- [Supplied records]
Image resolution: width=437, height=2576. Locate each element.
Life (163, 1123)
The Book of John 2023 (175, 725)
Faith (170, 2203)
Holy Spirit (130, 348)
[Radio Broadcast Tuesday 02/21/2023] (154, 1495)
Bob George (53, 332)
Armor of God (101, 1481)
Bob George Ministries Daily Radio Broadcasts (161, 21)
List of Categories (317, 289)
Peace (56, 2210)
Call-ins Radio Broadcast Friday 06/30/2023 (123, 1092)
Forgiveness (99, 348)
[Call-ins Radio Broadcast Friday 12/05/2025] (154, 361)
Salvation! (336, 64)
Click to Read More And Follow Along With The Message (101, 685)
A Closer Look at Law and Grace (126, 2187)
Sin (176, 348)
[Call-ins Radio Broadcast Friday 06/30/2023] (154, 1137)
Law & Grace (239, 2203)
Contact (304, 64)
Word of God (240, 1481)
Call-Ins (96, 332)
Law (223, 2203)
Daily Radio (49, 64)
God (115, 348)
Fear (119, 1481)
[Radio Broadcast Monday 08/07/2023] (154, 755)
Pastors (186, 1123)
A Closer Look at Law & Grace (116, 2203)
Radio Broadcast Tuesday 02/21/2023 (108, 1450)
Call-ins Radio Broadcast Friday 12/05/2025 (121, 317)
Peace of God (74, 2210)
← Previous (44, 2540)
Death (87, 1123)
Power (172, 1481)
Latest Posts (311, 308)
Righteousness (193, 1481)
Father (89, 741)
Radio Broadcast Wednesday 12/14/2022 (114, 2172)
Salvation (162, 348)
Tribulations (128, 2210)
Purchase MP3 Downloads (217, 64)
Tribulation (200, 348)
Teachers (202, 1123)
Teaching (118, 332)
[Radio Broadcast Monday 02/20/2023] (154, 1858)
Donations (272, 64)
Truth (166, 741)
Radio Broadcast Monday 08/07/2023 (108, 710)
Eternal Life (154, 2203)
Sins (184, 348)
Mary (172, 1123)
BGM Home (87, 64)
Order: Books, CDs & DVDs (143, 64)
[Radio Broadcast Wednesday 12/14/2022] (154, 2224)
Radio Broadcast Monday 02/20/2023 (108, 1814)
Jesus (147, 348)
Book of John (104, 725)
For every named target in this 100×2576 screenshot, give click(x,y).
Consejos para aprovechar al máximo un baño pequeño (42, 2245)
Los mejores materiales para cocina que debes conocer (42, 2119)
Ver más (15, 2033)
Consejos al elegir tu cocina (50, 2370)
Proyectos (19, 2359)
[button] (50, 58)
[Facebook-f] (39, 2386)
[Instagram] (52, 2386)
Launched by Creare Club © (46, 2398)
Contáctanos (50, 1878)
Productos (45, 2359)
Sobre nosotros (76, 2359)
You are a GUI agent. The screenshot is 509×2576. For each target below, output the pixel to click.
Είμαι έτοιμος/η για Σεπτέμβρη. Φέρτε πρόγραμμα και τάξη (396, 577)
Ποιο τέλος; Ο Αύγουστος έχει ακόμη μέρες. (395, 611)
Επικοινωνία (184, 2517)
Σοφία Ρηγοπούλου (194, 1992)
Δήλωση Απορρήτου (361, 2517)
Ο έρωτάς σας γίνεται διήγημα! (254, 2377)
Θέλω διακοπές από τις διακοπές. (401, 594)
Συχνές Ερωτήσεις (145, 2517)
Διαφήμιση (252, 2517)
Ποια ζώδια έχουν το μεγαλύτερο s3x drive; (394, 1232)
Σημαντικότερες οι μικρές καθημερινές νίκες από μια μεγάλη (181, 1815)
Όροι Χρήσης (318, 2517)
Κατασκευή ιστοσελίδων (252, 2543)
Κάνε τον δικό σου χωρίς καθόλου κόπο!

- [What the task asks] Each entry above should be written again exactly.

- [Reply to the task]
Image resolution: width=437, height=2576. Locate each element.
Life (163, 1123)
The Book of John 2023 (175, 725)
Faith (170, 2203)
Holy Spirit (130, 348)
[Radio Broadcast Tuesday 02/21/2023] (154, 1495)
Bob George (53, 332)
Armor of God (101, 1481)
Bob George Ministries Daily Radio Broadcasts (161, 21)
List of Categories (317, 289)
Peace (56, 2210)
Call-ins Radio Broadcast Friday 06/30/2023 (123, 1092)
Forgiveness (99, 348)
[Call-ins Radio Broadcast Friday 12/05/2025] (154, 361)
Salvation! (336, 64)
Click to Read More And Follow Along With The Message (101, 685)
A Closer Look at Law and Grace (126, 2187)
Sin (176, 348)
[Call-ins Radio Broadcast Friday 06/30/2023] (154, 1137)
Law & Grace (239, 2203)
Contact (304, 64)
Word of God (240, 1481)
Call-Ins (96, 332)
Law (223, 2203)
Daily Radio (49, 64)
God (115, 348)
Fear (119, 1481)
[Radio Broadcast Monday 08/07/2023] (154, 755)
Pastors (186, 1123)
A Closer Look at Law & Grace (116, 2203)
Radio Broadcast Tuesday 02/21/2023 (108, 1450)
Call-ins Radio Broadcast Friday 12/05/2025 (121, 317)
Peace of God (74, 2210)
← Previous (44, 2540)
Death (87, 1123)
Power (172, 1481)
Latest Posts (311, 308)
Righteousness (193, 1481)
Father (89, 741)
Radio Broadcast Wednesday 12/14/2022 (114, 2172)
Salvation (162, 348)
Tribulations (128, 2210)
Purchase MP3 Downloads (217, 64)
Tribulation (200, 348)
Teachers (202, 1123)
Teaching (118, 332)
[Radio Broadcast Monday 02/20/2023] (154, 1858)
Donations (272, 64)
Truth (166, 741)
Radio Broadcast Monday 08/07/2023 (108, 710)
Eternal Life (154, 2203)
Sins (184, 348)
Mary (172, 1123)
BGM Home (87, 64)
Order: Books, CDs & DVDs (143, 64)
[Radio Broadcast Wednesday 12/14/2022] (154, 2224)
Radio Broadcast Monday 02/20/2023 (108, 1814)
Jesus (147, 348)
Book of John (104, 725)
For every named target in this 100×2576 screenshot, give click(x,y).
Consejos para aprovechar al máximo un baño pequeño (42, 2245)
Los mejores materiales para cocina que debes conocer (42, 2119)
Ver más (15, 2033)
Consejos al elegir tu cocina (50, 2370)
Proyectos (19, 2359)
[button] (50, 58)
[Facebook-f] (39, 2386)
[Instagram] (52, 2386)
Launched by Creare Club © (46, 2398)
Contáctanos (50, 1878)
Productos (45, 2359)
Sobre nosotros (76, 2359)
You are a GUI agent. The screenshot is 509×2576. For each target below, output the pixel to click.
Είμαι έτοιμος/η για Σεπτέμβρη. Φέρτε πρόγραμμα και τάξη (396, 577)
Ποιο τέλος; Ο Αύγουστος έχει ακόμη μέρες. (395, 611)
Επικοινωνία (184, 2517)
Σοφία Ρηγοπούλου (194, 1992)
Δήλωση Απορρήτου (361, 2517)
Ο έρωτάς σας γίνεται διήγημα! (254, 2377)
Θέλω διακοπές από τις διακοπές. (401, 594)
Συχνές Ερωτήσεις (145, 2517)
Διαφήμιση (252, 2517)
Ποια ζώδια έχουν το μεγαλύτερο s3x drive; (394, 1232)
Σημαντικότερες οι μικρές καθημερινές νίκες από μια μεγάλη (181, 1815)
Όροι Χρήσης (318, 2517)
Κατασκευή ιστοσελίδων (252, 2543)
Κάνε τον δικό σου χωρίς καθόλου κόπο!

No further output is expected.